* _Requirements_
Which lines in the items below contain the word "agent", with uppercase and lowercase treated as different? Gather every such line and copy each one in full.

** begin **

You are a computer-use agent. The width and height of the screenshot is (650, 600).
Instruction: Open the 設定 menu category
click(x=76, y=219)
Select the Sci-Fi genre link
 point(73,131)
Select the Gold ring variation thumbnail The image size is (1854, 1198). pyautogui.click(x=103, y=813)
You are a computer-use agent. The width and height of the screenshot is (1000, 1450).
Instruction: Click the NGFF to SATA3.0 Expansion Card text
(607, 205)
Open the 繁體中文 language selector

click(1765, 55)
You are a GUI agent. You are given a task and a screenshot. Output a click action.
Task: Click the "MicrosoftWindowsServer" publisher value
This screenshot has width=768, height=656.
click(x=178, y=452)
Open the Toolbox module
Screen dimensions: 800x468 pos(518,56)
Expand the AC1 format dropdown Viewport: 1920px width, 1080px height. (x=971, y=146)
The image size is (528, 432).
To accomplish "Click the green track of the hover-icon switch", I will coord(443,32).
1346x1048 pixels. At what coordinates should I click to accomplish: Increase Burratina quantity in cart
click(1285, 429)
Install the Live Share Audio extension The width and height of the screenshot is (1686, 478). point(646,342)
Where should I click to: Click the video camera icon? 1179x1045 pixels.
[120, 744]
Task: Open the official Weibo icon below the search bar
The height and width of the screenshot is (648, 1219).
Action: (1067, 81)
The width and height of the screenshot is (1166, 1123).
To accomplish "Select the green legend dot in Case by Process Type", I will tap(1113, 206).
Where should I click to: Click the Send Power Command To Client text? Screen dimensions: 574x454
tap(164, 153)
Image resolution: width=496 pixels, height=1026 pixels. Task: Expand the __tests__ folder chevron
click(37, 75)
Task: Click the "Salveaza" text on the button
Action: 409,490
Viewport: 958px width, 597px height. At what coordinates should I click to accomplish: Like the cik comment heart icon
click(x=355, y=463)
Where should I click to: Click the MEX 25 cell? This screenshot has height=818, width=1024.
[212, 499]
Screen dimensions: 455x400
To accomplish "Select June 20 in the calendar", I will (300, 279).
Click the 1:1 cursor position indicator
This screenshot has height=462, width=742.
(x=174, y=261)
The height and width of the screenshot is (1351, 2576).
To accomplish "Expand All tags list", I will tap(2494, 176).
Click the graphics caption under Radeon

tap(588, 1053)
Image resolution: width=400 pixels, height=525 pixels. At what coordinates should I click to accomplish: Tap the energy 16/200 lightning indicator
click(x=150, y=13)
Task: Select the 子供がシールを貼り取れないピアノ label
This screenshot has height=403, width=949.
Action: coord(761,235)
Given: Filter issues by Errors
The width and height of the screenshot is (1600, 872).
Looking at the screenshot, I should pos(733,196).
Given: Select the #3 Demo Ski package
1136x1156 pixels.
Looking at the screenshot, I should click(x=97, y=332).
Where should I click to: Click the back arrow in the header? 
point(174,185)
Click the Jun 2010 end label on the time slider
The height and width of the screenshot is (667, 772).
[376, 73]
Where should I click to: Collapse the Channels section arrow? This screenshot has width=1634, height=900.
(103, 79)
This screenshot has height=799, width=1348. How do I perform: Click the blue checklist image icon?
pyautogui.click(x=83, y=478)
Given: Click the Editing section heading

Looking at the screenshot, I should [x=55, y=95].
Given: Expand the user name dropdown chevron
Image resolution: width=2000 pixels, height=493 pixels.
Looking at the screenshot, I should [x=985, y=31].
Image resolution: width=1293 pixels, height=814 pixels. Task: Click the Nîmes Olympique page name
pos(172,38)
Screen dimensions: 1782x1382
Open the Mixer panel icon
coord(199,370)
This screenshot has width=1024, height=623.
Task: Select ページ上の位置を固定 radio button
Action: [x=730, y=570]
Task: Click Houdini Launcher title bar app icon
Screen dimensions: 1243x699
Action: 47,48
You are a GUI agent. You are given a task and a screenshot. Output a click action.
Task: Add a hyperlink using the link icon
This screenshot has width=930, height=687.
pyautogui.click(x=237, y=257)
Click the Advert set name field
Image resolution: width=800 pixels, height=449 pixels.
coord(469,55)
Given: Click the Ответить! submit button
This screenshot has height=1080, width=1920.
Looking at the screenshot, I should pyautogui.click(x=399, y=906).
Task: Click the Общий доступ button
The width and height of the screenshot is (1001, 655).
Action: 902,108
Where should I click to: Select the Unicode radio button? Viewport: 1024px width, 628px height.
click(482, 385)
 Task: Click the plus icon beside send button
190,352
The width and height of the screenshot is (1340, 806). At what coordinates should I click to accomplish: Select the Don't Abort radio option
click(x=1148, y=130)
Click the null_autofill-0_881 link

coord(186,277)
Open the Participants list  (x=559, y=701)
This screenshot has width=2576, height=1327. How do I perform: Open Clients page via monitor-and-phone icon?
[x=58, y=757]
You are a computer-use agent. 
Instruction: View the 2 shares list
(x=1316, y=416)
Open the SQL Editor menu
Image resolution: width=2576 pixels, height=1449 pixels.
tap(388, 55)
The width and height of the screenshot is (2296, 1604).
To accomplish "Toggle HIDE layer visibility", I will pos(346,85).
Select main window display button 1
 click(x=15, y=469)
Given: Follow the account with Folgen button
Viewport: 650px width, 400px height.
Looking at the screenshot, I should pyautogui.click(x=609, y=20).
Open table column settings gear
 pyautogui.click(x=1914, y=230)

** end **

* _Answer below_
You are a computer-use agent. The width and height of the screenshot is (650, 600).
You are a computer-use agent. The width and height of the screenshot is (1000, 1450).
You are a GUI agent. You are given a task and a screenshot. Output a click action.
You are a GUI agent. You are given a task and a screenshot. Output a click action.
You are a computer-use agent. 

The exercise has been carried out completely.